» Task data
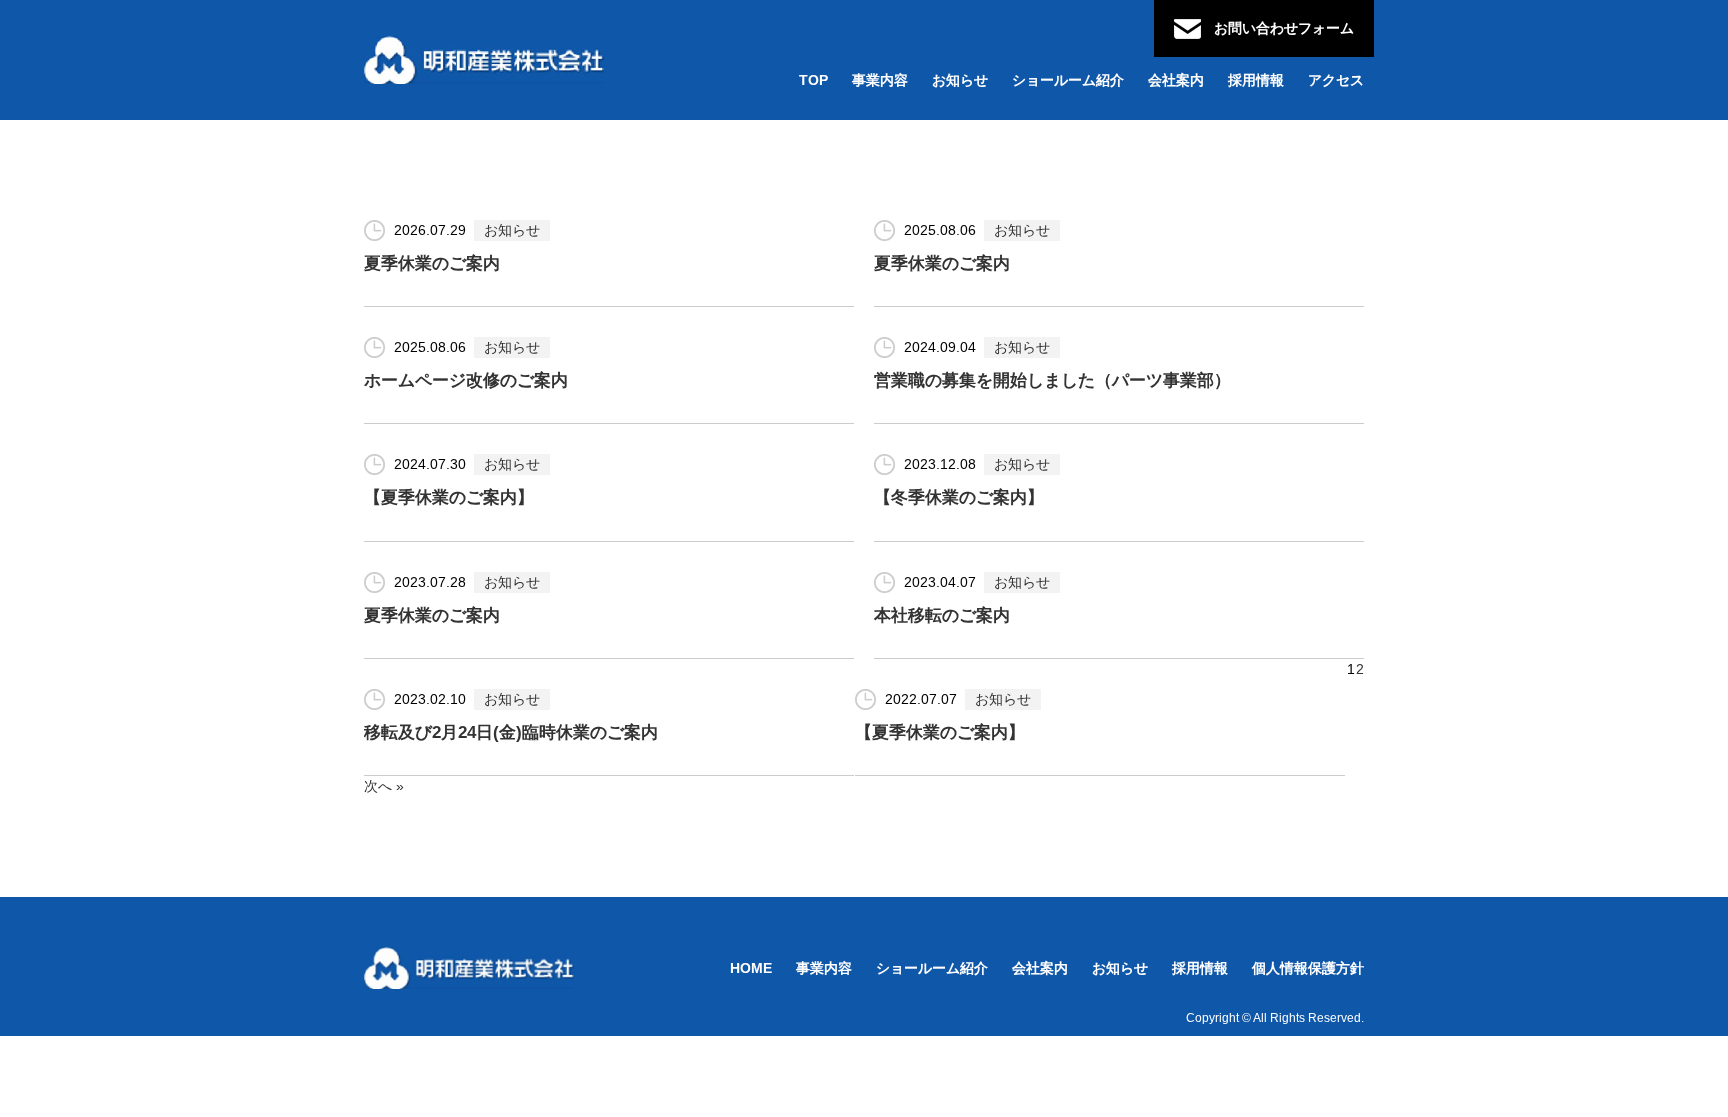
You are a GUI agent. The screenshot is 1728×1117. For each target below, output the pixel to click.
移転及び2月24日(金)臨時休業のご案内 (511, 732)
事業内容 (824, 968)
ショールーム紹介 (932, 968)
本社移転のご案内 (942, 615)
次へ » (384, 786)
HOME (751, 968)
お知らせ (512, 230)
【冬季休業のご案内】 (959, 497)
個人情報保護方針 (1308, 968)
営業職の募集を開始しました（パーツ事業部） (1052, 380)
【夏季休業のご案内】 (449, 497)
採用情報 (1200, 968)
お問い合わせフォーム (1284, 28)
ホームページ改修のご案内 (466, 380)
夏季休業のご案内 (432, 263)
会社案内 (1040, 968)
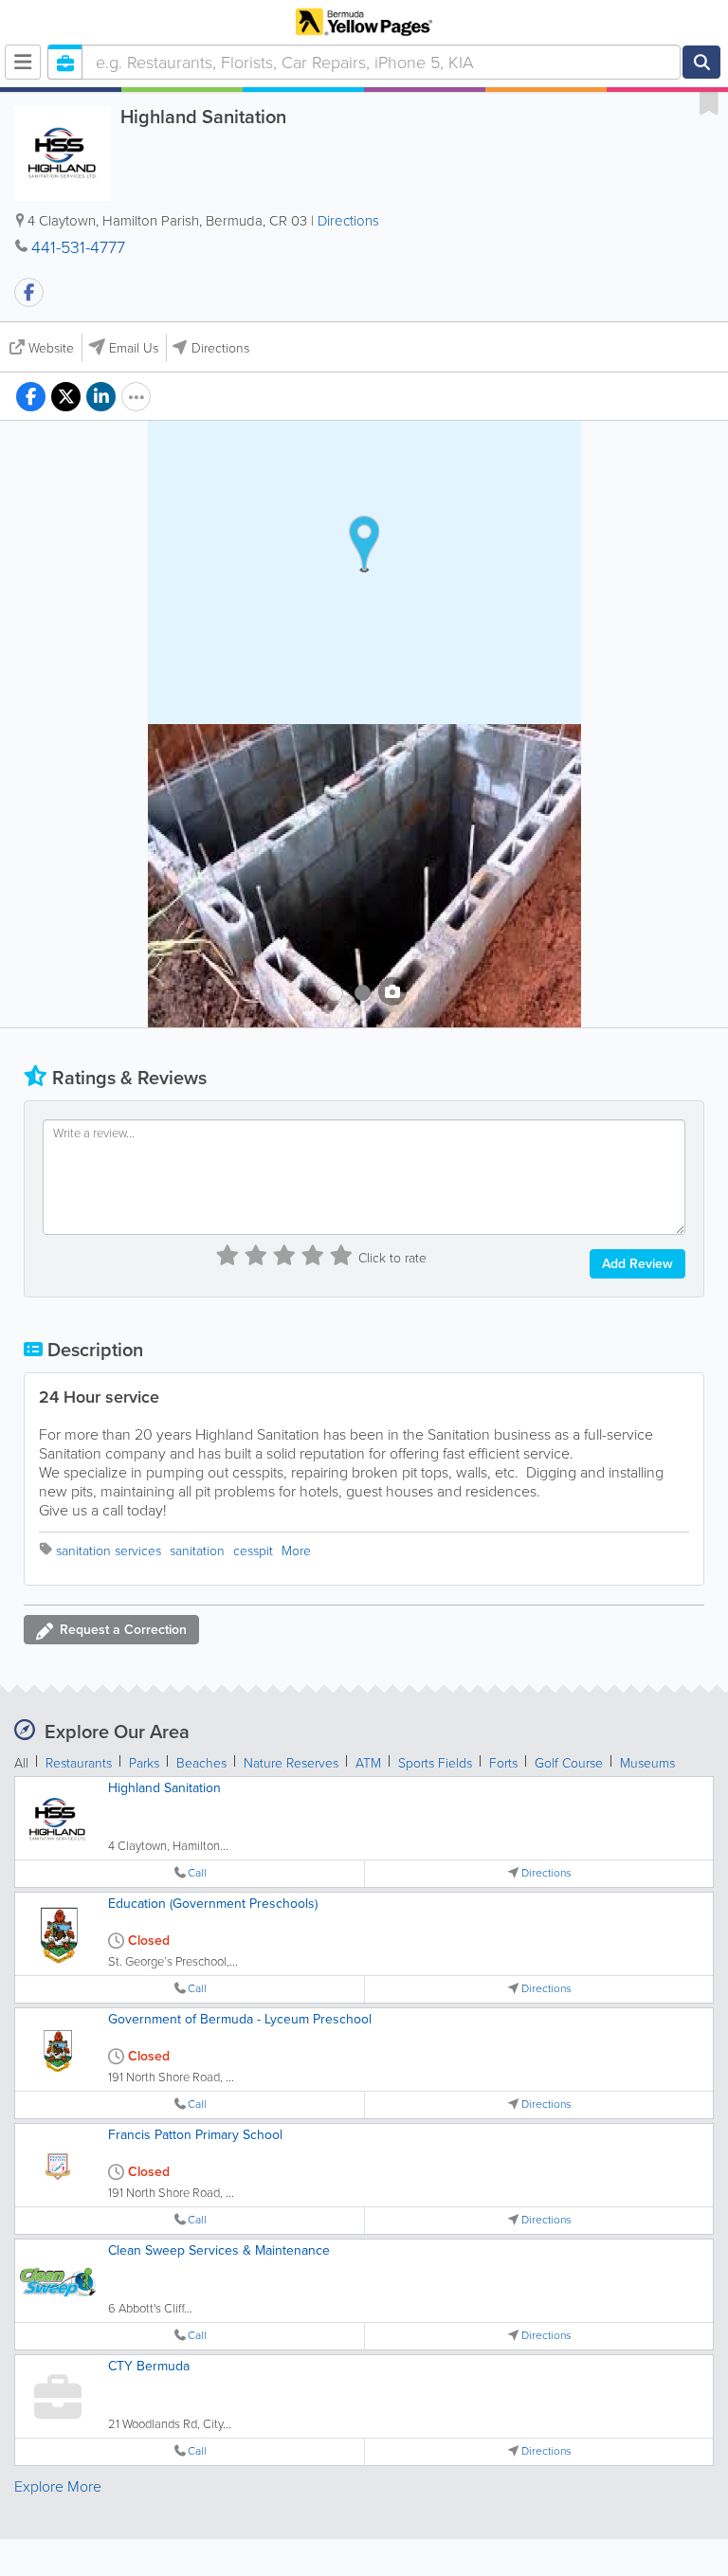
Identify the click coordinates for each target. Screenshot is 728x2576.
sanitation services (108, 1551)
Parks (144, 1763)
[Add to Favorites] (709, 102)
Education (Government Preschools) (213, 1904)
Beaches (201, 1763)
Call (197, 1873)
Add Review (637, 1264)
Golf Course (569, 1763)
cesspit (253, 1551)
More (296, 1551)
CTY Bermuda (149, 2366)
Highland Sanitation (164, 1788)
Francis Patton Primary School (195, 2135)
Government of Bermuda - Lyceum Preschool (240, 2019)
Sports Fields (435, 1763)
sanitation (197, 1551)
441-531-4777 (78, 247)
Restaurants (79, 1763)
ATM (368, 1763)
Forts (503, 1763)
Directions (348, 220)
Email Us (133, 348)
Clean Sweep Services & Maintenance (219, 2250)
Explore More (57, 2486)
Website (51, 348)
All (21, 1763)
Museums (647, 1763)
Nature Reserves (291, 1763)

» What you have to do
Whatever lies between the first line of the data and the line holding "会社案内 (1040, 968)", inclusive, should be repeated exactly, apart from the pictures.

» Answer section
You are a GUI agent. The screenshot is 1728×1117. For each target below, output the pixel to click.
移転及び2月24日(金)臨時休業のご案内 (511, 732)
事業内容 (824, 968)
ショールーム紹介 (932, 968)
本社移転のご案内 (942, 615)
次へ » (384, 786)
HOME (751, 968)
お知らせ (512, 230)
【冬季休業のご案内】 (959, 497)
個人情報保護方針 (1308, 968)
営業職の募集を開始しました（パーツ事業部） (1052, 380)
【夏季休業のご案内】 (449, 497)
採用情報 (1200, 968)
お問い合わせフォーム (1284, 28)
ホームページ改修のご案内 (466, 380)
夏季休業のご案内 (432, 263)
会社案内 (1040, 968)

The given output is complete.